==== PROVIDED TEXT
Threats Made By North Korea of Electromagnetic Pulse Attack Against the US
Get started on your cybersecurity degree at American Military University.
By John Ubaldi
Contributor, In Homeland Security
For some time, intelligence officials and national security advisers, including former CIA Director James Woolsey, have voiced their concerns that the United States is vulnerable to electromagnetic pulse (EMP) attacks that could take down the nation’s power grid.
Tensions between the U.S. and North Korea have reached a fever pitch. North Korea continues to test its nuclear capability and threatens the U.S. with an EMP attack. But is the United States taking the North Korean threat seriously or is it even addressing it?
Whose Job Is It to Protect Our National Infrastructure?
To ward off an EMP attack if it occurs, we need to consider who is responsible for protecting our nation’s critical infrastructure. Recent hurricanes in Texas, Florida and Puerto Rico have shown the vulnerability of the U.S.’s antiquated electrical systems.
========
> **WRITTEN INSTRUCTION 1**: Retype the EMP article between "By John Ubaldi" and "Our National Infrastructure?", inclusive.
> **WRITTEN INSTRUCTION 2**: According to the EMP article, which former CIA Director has voiced concerns about U.S. vulnerability to EMP attacks?
> **WRITTEN INSTRUCTION 3**: Decide whether each statement agrees with the EMP article, and support each yes or no with the deciding words quoted from it. (a) Recent hurricanes hit Texas, Florida and Puerto Rico. (b) North Korea has stopped testing its nuclear capability. (c) The feared EMP attacks could take down the nation's power grid.
Rely on the EMP article alone for this work.
==== DATA ROWS
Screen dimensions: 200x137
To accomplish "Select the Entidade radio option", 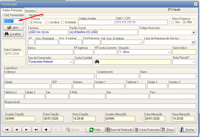I will (63, 22).
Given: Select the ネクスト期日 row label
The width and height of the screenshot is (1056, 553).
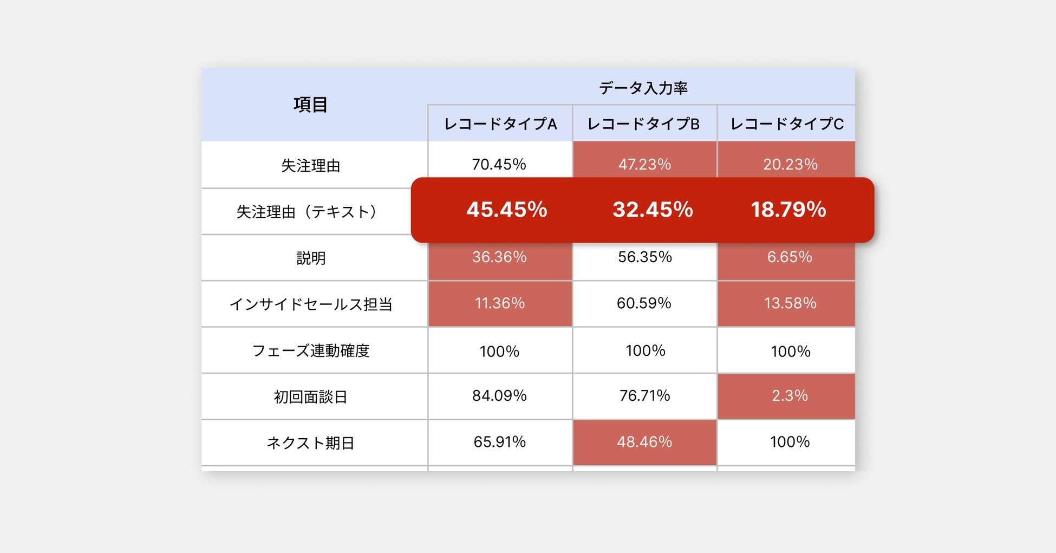Looking at the screenshot, I should (310, 443).
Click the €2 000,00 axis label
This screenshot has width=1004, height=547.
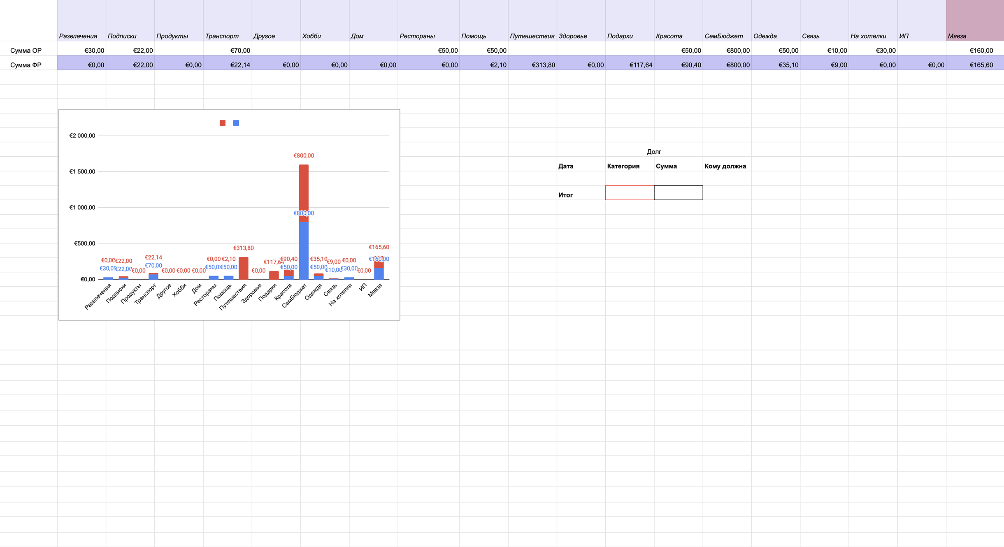coord(82,136)

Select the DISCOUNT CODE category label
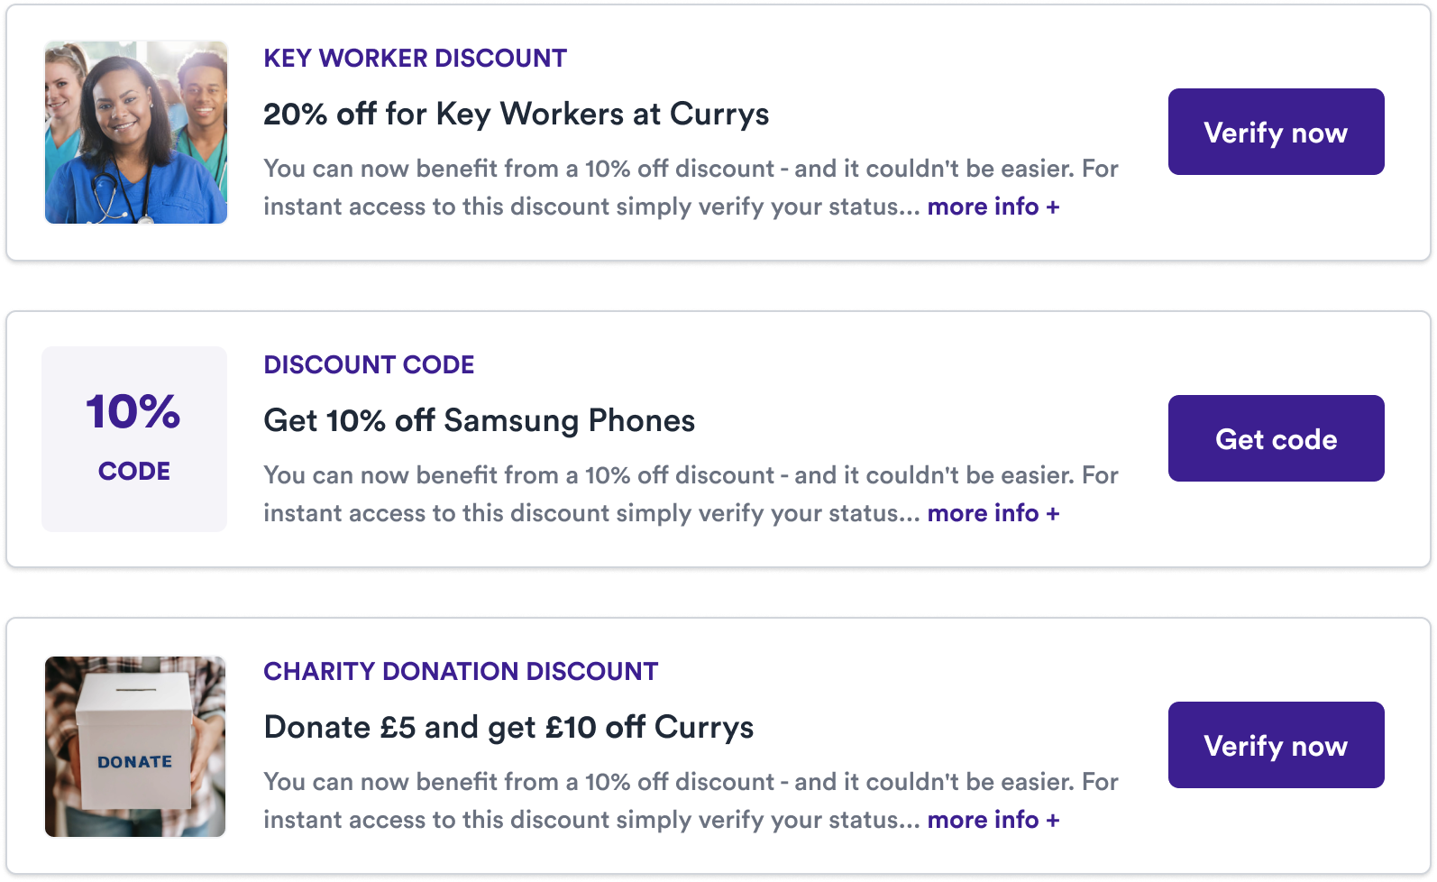point(369,364)
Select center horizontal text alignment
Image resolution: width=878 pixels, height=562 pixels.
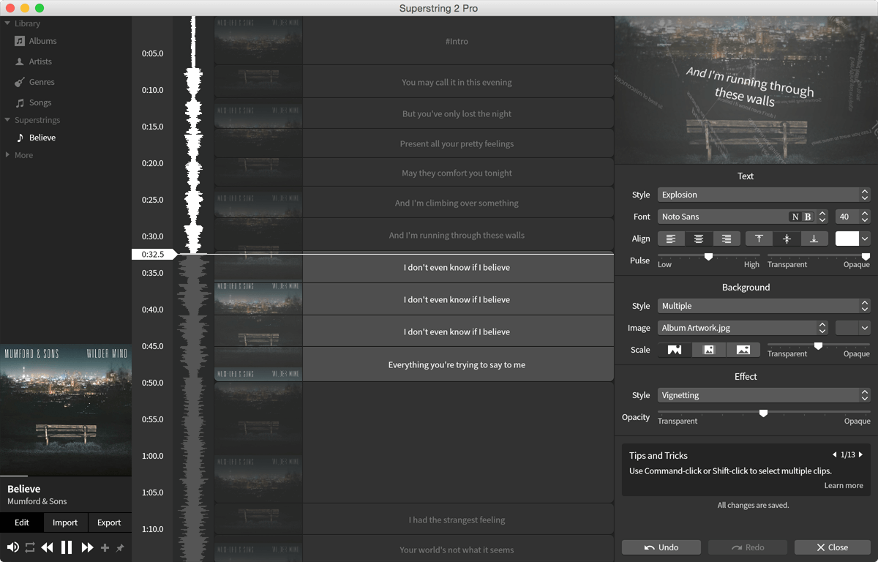[x=699, y=239]
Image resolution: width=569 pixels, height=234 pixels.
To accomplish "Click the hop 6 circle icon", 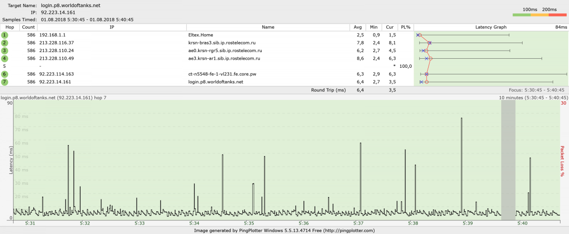I will pos(5,74).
========
> **EXPECTED ANSWER 1**:
By John Ubaldi
Contributor, In Homeland Security
For some time, intelligence officials and national security advisers, including former CIA Director James Woolsey, have voiced their concerns that the United States is vulnerable to electromagnetic pulse (EMP) attacks that could take down the nation’s power grid.
Tensions between the U.S. and North Korea have reached a fever pitch. North Korea continues to test its nuclear capability and threatens the U.S. with an EMP attack. But is the United States taking the North Korean threat seriously or is it even addressing it?
Whose Job Is It to Protect Our National Infrastructure?

> **EXPECTED ANSWER 2**: James Woolsey

> **EXPECTED ANSWER 3**:
(a) Yes: "Recent hurricanes in Texas, Florida and Puerto Rico have shown the vulnerability of the U.S.’s antiquated electrical systems."
(b) No: "North Korea continues to test its nuclear capability"
(c) Yes: "electromagnetic pulse (EMP) attacks that could take down the nation’s power grid"